» **What is being asked**
Rename "candle" to "candlestick" in all of the records below and reproduce them otherwise unchanged, leaving out the pictures.

(Entries on locating words and elements)
----

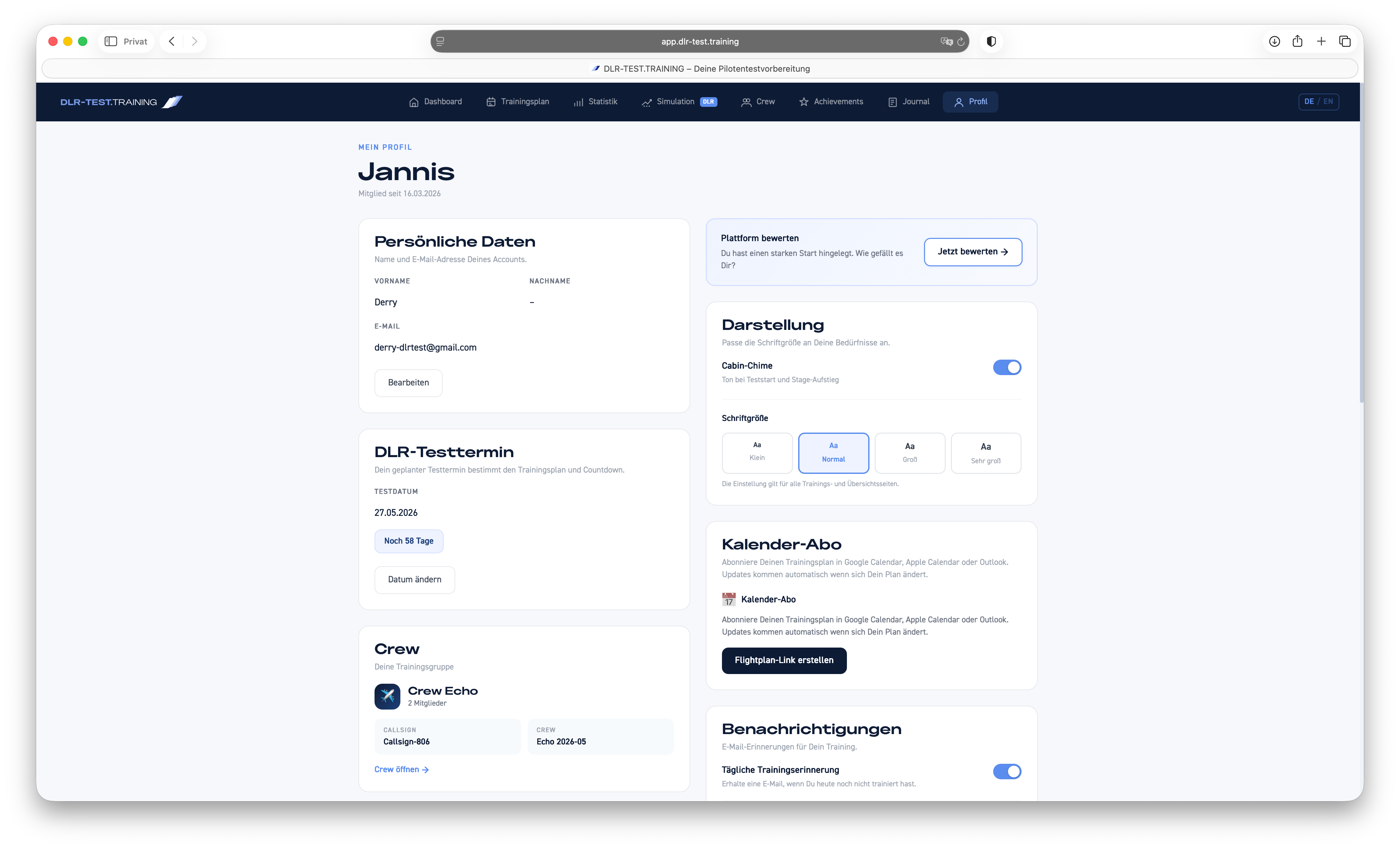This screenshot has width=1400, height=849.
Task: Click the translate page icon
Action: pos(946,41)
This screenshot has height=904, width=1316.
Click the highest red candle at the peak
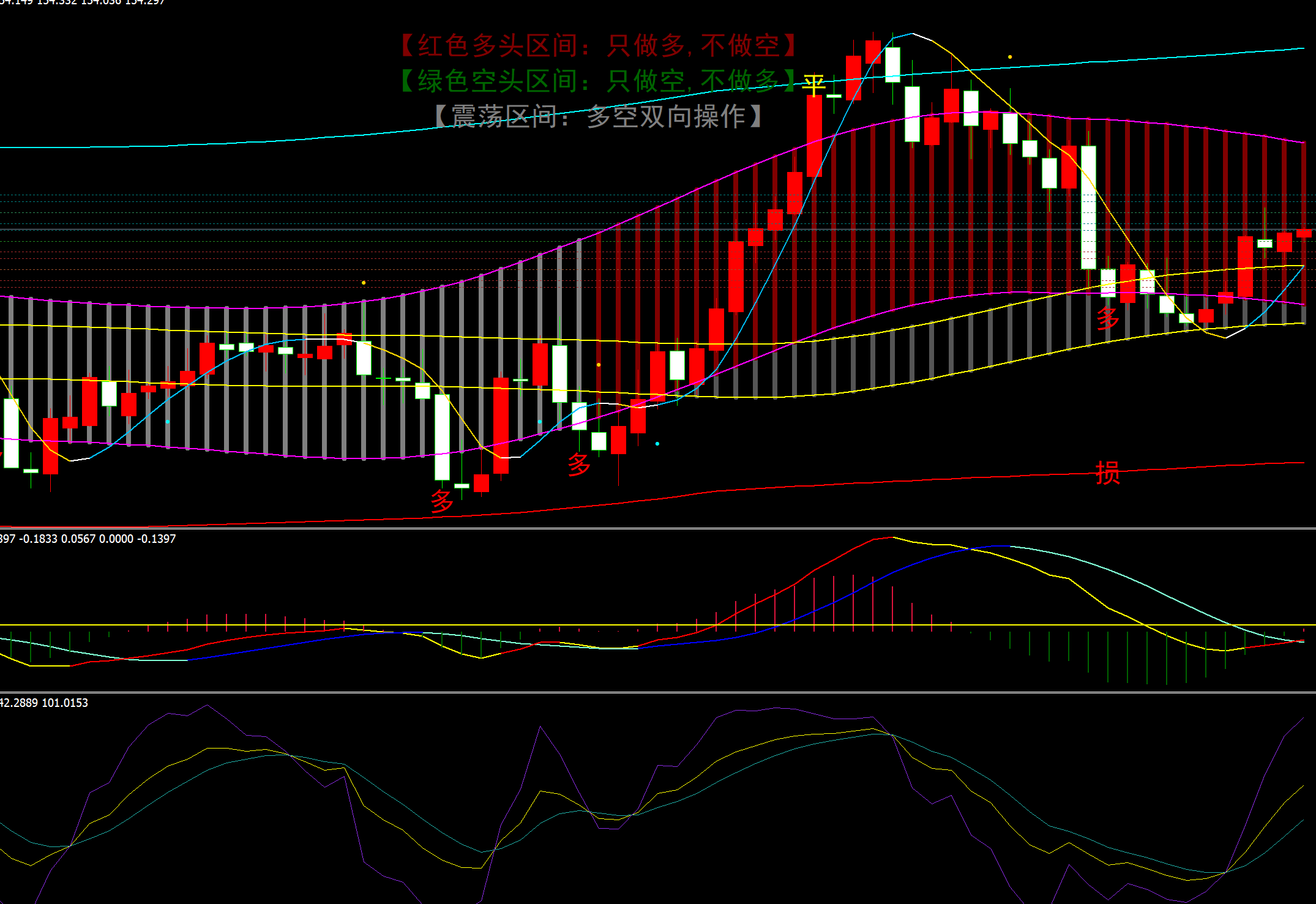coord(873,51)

----

» **Exercise response**
This screenshot has width=1400, height=849.
Task: Click the translate page icon
Action: pos(946,41)
This screenshot has height=904, width=1316.
Click the highest red candlestick at the peak
coord(873,51)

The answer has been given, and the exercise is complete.